It’s a laugh like he’ll never laugh again. It ripples through Adam like a shockwave.

 

* * *

 

“Even if I didn’t have a girlfriend, he’s an idiot and ridiculous,” Blue says hotly. She rubs her wrist against the table.

She’s still very pretty. Adam has a shallow relief that she’s not his soulmate, that he can’t see her soulmark. He’s not going to meet his soulmate until he’s someone worth meeting. He not there yet. 

“Not always, sometimes he’s just ridiculous,” he says.

Blue smiles. “Anyway, that stuff doesn’t even matter to me. Having something just decided for you like that, I can’t imagine.”

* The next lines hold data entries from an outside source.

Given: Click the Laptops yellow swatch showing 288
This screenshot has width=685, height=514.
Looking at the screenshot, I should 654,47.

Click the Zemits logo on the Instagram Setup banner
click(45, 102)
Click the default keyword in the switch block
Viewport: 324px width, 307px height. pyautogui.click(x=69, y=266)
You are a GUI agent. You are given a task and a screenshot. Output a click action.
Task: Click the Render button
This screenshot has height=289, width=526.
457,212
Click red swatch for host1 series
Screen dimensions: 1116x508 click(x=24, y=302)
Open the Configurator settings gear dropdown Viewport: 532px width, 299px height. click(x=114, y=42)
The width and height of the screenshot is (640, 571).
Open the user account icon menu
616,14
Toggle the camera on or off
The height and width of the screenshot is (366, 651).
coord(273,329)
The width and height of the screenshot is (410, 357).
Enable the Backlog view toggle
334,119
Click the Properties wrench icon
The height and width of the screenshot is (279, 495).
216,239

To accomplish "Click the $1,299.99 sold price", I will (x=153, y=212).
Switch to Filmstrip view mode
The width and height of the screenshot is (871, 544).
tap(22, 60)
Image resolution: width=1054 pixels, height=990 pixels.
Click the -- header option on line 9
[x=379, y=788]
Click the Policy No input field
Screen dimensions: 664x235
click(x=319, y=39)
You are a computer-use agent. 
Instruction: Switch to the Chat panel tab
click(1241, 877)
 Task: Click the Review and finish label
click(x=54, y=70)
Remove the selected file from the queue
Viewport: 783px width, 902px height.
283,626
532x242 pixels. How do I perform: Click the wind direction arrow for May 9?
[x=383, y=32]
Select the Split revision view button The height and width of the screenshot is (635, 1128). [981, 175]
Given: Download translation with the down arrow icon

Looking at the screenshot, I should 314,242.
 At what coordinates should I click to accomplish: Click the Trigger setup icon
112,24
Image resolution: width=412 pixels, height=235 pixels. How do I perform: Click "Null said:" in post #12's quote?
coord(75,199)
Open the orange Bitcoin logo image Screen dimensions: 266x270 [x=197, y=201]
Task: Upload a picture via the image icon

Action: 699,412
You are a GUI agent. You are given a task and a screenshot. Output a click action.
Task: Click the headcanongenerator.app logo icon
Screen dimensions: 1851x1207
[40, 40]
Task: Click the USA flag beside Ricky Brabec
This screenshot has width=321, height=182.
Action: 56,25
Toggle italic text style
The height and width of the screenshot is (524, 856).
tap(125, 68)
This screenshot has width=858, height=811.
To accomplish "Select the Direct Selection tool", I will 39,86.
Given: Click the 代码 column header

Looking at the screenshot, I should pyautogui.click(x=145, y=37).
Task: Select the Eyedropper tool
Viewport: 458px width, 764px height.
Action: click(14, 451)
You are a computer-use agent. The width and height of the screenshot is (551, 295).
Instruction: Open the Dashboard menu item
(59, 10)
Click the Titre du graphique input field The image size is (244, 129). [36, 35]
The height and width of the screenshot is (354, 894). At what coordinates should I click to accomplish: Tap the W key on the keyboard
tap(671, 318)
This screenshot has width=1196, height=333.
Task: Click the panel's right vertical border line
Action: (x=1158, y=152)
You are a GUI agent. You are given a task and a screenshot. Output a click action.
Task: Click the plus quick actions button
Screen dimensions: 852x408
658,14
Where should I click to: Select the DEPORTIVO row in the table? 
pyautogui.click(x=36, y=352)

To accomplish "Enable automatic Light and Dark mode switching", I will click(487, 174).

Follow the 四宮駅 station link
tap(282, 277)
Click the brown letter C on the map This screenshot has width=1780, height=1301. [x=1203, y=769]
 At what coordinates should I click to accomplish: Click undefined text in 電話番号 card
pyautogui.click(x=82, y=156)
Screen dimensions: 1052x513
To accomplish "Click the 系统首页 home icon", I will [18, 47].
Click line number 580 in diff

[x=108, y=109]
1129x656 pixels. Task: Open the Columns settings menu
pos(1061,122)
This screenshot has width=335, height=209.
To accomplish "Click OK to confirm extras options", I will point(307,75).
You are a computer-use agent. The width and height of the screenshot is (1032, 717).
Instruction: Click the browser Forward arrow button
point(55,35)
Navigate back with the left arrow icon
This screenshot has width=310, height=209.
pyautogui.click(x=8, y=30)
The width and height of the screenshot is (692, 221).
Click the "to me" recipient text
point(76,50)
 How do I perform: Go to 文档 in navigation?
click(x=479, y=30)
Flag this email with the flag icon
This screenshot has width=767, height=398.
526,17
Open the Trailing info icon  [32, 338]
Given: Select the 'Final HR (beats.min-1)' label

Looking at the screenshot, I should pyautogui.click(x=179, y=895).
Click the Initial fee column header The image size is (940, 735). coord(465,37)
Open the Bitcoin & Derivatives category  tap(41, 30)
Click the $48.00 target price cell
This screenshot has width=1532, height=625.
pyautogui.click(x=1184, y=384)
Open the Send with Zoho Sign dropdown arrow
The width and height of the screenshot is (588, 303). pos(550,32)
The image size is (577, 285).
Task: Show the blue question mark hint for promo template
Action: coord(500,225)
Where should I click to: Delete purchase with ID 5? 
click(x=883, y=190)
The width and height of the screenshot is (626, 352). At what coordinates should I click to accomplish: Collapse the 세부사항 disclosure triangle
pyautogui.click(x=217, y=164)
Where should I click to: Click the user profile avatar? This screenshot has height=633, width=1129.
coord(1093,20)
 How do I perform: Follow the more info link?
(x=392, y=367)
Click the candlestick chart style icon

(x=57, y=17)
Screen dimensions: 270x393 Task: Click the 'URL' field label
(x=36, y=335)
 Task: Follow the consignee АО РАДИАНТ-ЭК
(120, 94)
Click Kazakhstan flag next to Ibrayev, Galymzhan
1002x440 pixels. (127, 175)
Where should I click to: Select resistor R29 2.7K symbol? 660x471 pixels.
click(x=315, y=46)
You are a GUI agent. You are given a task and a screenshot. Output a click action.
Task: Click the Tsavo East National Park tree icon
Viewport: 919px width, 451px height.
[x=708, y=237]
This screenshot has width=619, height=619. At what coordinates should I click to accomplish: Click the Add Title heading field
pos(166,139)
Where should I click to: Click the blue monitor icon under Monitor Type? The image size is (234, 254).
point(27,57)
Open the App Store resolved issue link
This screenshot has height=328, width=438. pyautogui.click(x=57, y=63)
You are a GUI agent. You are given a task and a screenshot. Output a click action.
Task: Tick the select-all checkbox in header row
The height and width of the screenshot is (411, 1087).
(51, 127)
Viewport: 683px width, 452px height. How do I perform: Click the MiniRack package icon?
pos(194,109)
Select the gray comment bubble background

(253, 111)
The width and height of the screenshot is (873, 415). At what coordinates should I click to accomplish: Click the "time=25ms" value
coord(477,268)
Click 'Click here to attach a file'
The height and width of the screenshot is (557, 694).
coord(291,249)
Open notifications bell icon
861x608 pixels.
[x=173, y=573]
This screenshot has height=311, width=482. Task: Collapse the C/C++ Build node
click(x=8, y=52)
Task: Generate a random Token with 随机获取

He understands, in a sense. Adam is forging his own path in a sleepless, tireless way, taking care every day to not even look at the path already decided for him. But this, at least, matters to him, even when he tries to make it not. One person could love him. What would that be like?

“Your family deals in decided things, though,” Adam points out.

“I don’t,” Blue says bitterly, “I’m not a psychic. And that’s different. Imagine if my mom just sat around waiting for her soulmate. I wouldn’t be here.”

“I’m glad you’re here,” he assures.

The double-wide isn’t a place for heartfelt conversations, so Adam has never known if his parents are soulmates. He hopes they aren’t.

Blue taps on his hand. “Where’s yours? What does it look like?”

“It’s there,” he answers. “It looks like something.”

Adam knows it’s a sign of his wrongness that his soulmark isn’t on his hand, where it’s supposed to be. It’s fine. His wrongness will be insignificant by the time he meets his soulmate. It’s fine.

Ronan comes back, so Adam hastily changes the topic. “Had a nice piss, did you?”

“Please, I was checking myself out. Blue, why the fuck do you sell rum raisin pizza?”

 

* * *

 

Adam’s back vibrates pleasantly every time the ball bounces off the wall. He’s supposed to be studying, he has his textbook open but his eyes follow Ronan’s tennis racket as it cuts through the air. Ronan’s gaze is distant and he hits the ball in an unseeing, memorized way.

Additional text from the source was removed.